Janice Coen (RAL/MMM) for the article, "Infrared Imagery of Crown-Fire Dynamics during FROSTFIRE" (published in 2004 in Journal of Applied Meteorology , 43, 1241-1259). The nomination also includes co-authors Shankar Mahalingam at the University of California, Riverside; and John Daily, CU-Boulder.

This paper represents an important contribution to our knowledge of wildfire dynamics and the coupling of fires with the surrounding atmosphere, and it presents fundamentally new observations that will change the focus and direction of future theoretical and modeling studies.

Arturo López-Ariste, Roberto Casini, Bruce Lites, and Steve Tomczyk for their work on three papers:   "Magnetic Fields in Prominences: Inversion Techniques for Spectropolarimetric Data of the He I D3 Line" (published in 2002 in The Astrophysical Journal, 575, 529-541), "Improved Estimate of the Magnetic Field in a Prominence" (published in 2003 in The Astrophysical Journal, 582, L51-L54), and "Magnetic Maps of Prominences From Full Stokes Analysis of the He I D3 Line" (published in The Astrophysical Journal, 598, L67-L70).

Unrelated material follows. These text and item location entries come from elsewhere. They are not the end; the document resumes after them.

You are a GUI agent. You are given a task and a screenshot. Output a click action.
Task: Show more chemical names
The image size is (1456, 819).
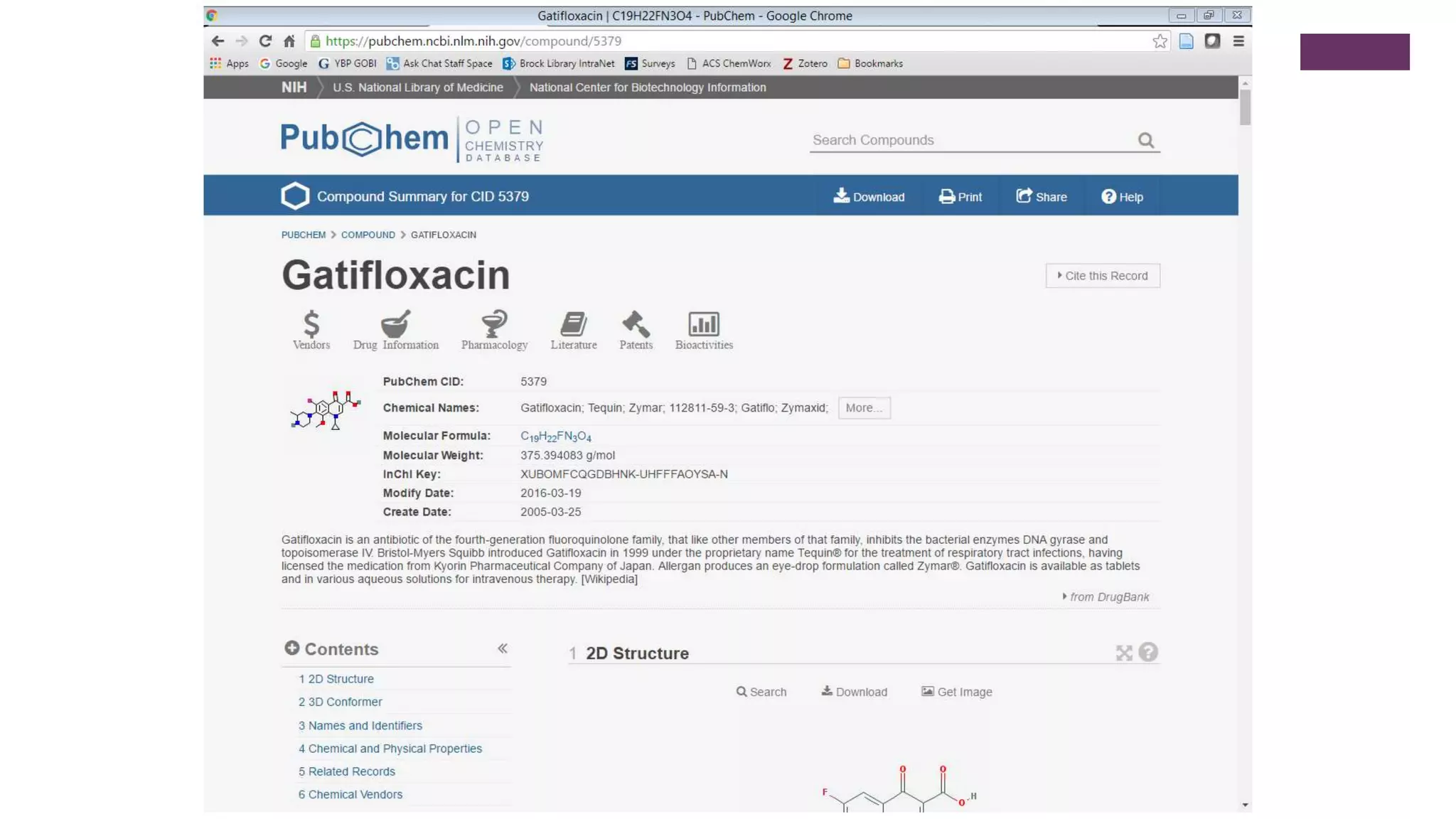(x=863, y=408)
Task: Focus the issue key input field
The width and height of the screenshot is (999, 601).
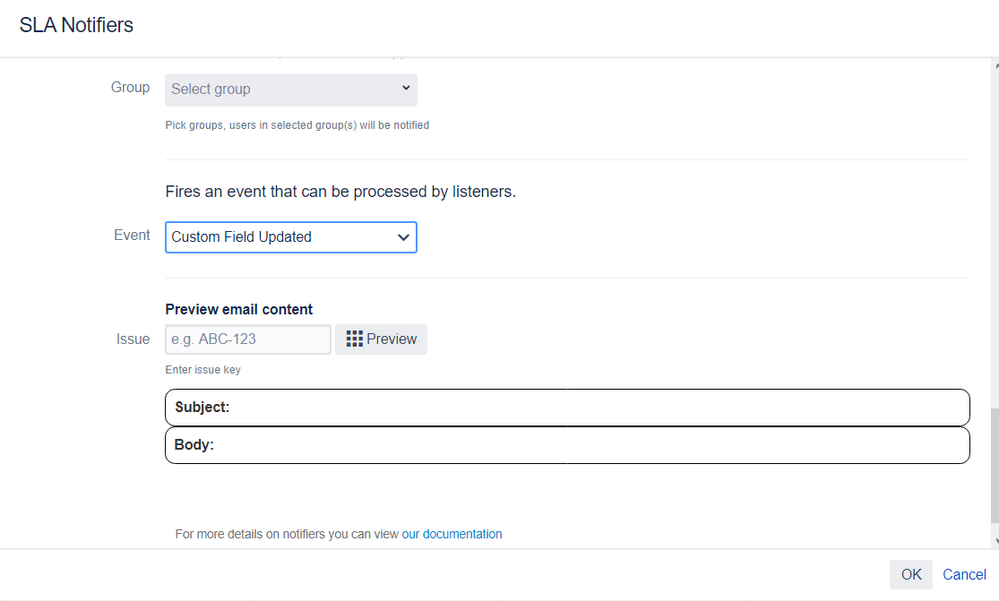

These papers constitute an important advance in efforts to understand the magnetic structure and environment of prominences in the solar corona, providing the most complete picture yet obtained of a prominence's magnetic fields.

Junhong Wang, Harold Cole, and Kathryn Beierle (all in EOL), and David Carlson and Erik Miller (both formerly in EOL), for the article, "Corrections of Humidity Measurement Errors from the Vaisala RS80 Radiosonde--Application to TOGA COARE Data" (published in 2002 in Journal of Atmospheric and Oceanic Technology, 19 , 981-1002). The nomination also includes co-authors Ari Paukkhunen, and Tapani Laine of Vaisala.

This paper, focusing on the diagnosis and correction of humidity errors in operational radiosonde data sets, has had a profound impact on operational weather prediction and efforts to understand climate change, and it has improved the accuracy of both the global observing system and the climatic record.